Background information
- Born: 18 August 1968 (age 58) Rome, Italy
- Genres: Pop
- Occupations: Singer-songwriter, musician
- Instruments: Vocals, piano, guitar
- Years active: 1994–present
- Labels: Ricordi, BMG Ricordi, Sony Music
- Website: danielesilvestri.it

= Daniele Silvestri =

Italian singer-songwriter and musician (born 1968)

Daniele Silvestri (born 18 August 1968) is an Italian singer-songwriter and musician.

== Career ==

Silvestri debuted in 1994, releasing his eponymous album. The set received a Targa Tenco for Best Debut Album. In 1995, he competed in the Newcomers' Section of the Sanremo Music Festival with the song "L'uomo col megafono". The track was included in his second studio album, Prima di essere uomo, whose second single, "Le cose che abbiamo in comune", became a radio hit in 1995 and received the Targa Tenco for Song of the Year.

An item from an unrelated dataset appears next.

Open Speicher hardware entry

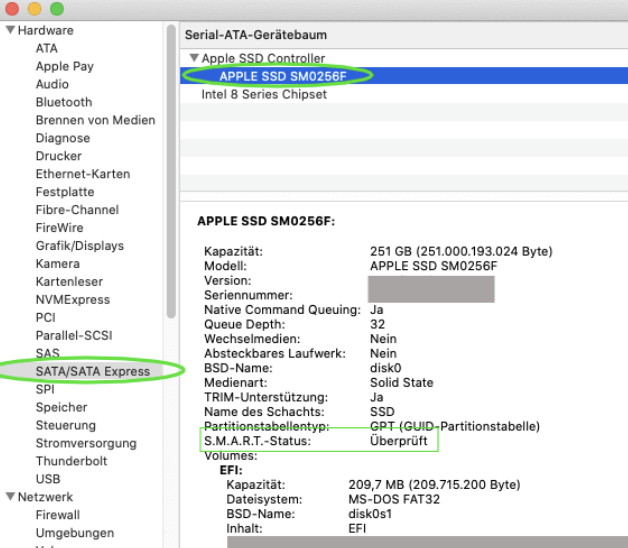61,407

In 1996 Silvestri released a double studio album, Il dado. His following studio set, Sig. Dapatas, was released in 1999, after Silvestri's appearance as a contestant of the Big Artists section in the Sanremo Music Festival with the track "Aria", which received the Mia Martini Critics' Award.
In 2000, he released his first greatest hits album, Occhi da orientale, launched by the single with the same name, released in September of the same year.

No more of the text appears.